-- Directions --
Copy task, pictures excluded: set down exactly the lines from the one containing "Task: Enable Report" to the end of the data below.

-- Data supplied --
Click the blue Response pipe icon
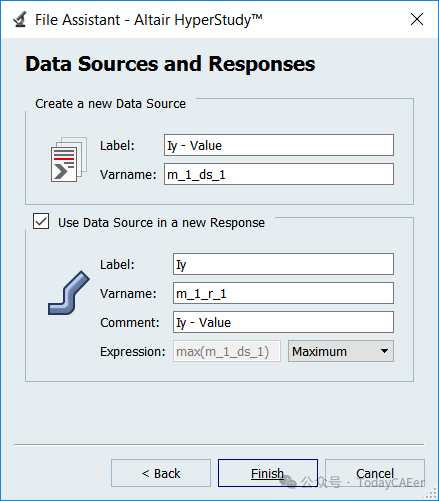The width and height of the screenshot is (439, 501). coord(69,293)
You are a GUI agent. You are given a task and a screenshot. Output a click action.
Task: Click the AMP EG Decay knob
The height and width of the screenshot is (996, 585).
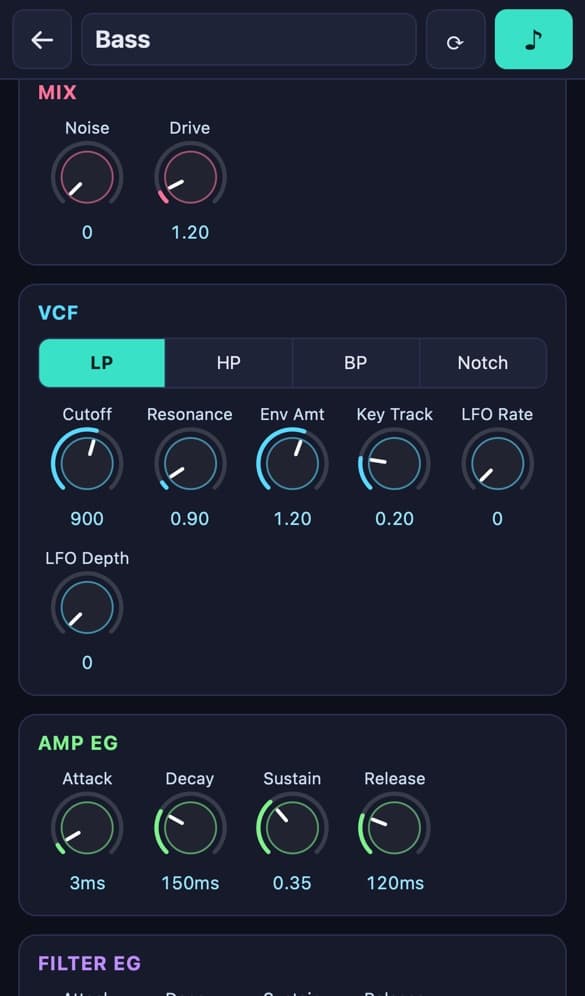pyautogui.click(x=190, y=828)
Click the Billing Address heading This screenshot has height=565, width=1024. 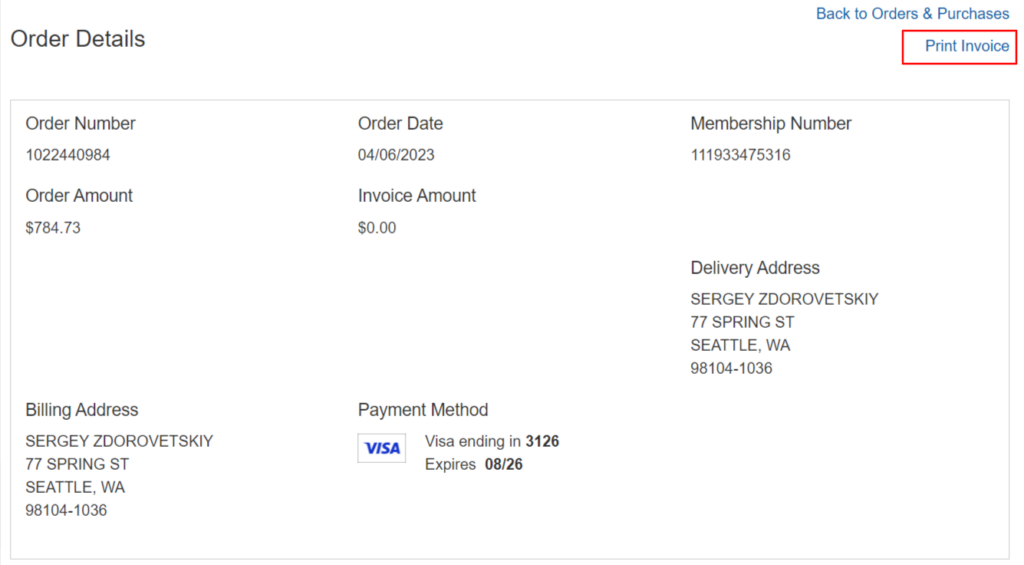82,410
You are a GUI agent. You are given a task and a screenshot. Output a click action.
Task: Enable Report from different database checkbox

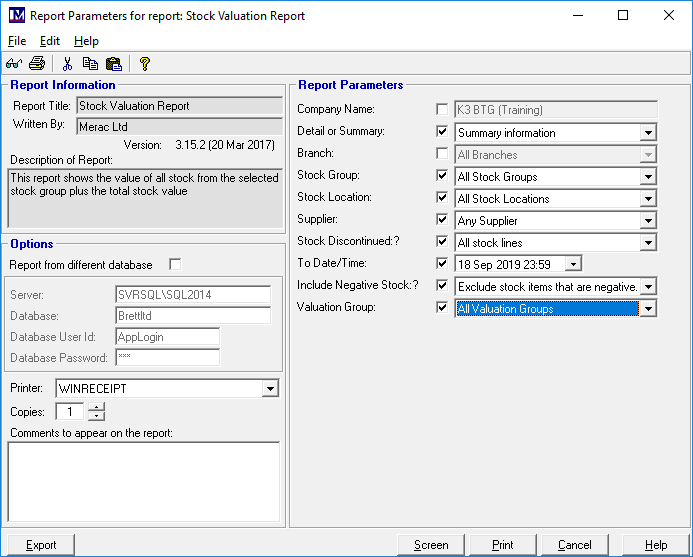click(175, 265)
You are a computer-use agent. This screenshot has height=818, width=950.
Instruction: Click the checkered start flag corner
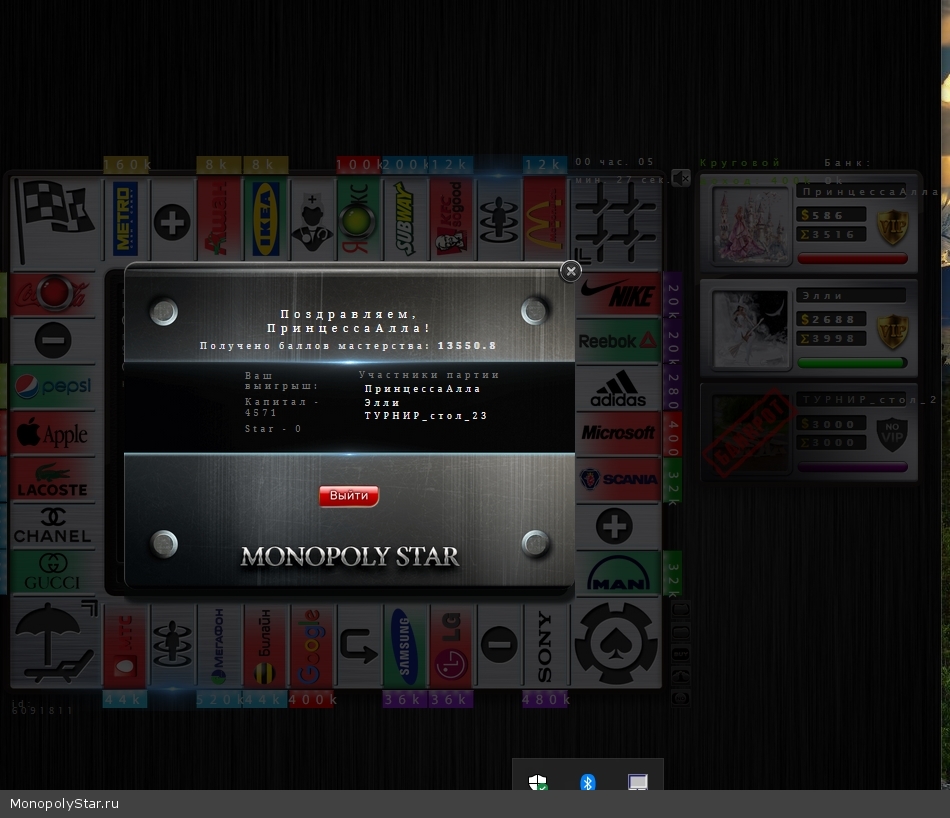pyautogui.click(x=54, y=218)
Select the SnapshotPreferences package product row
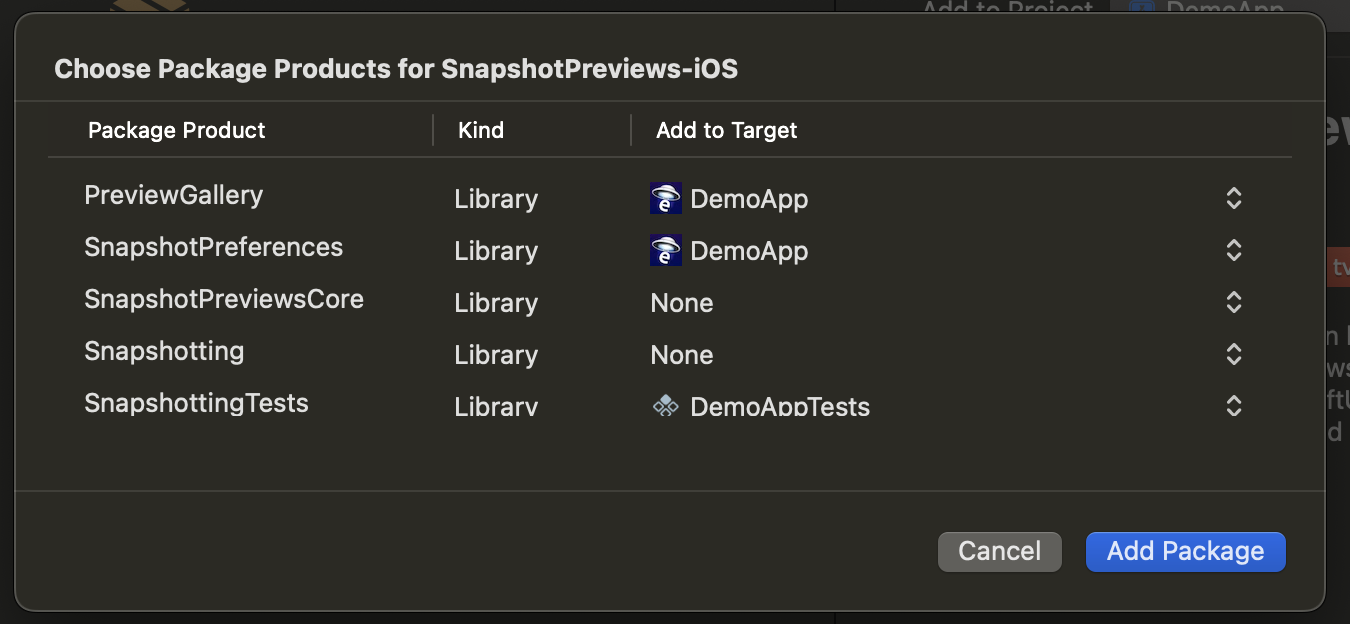This screenshot has height=624, width=1350. pyautogui.click(x=213, y=248)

-- Response below --
Task: Enable Report from different database checkbox

click(175, 265)
You are a computer-use agent. This screenshot has height=818, width=950.
Instruction: Click the checkered start flag corner
pyautogui.click(x=54, y=218)
Select the SnapshotPreferences package product row
This screenshot has height=624, width=1350. pyautogui.click(x=213, y=248)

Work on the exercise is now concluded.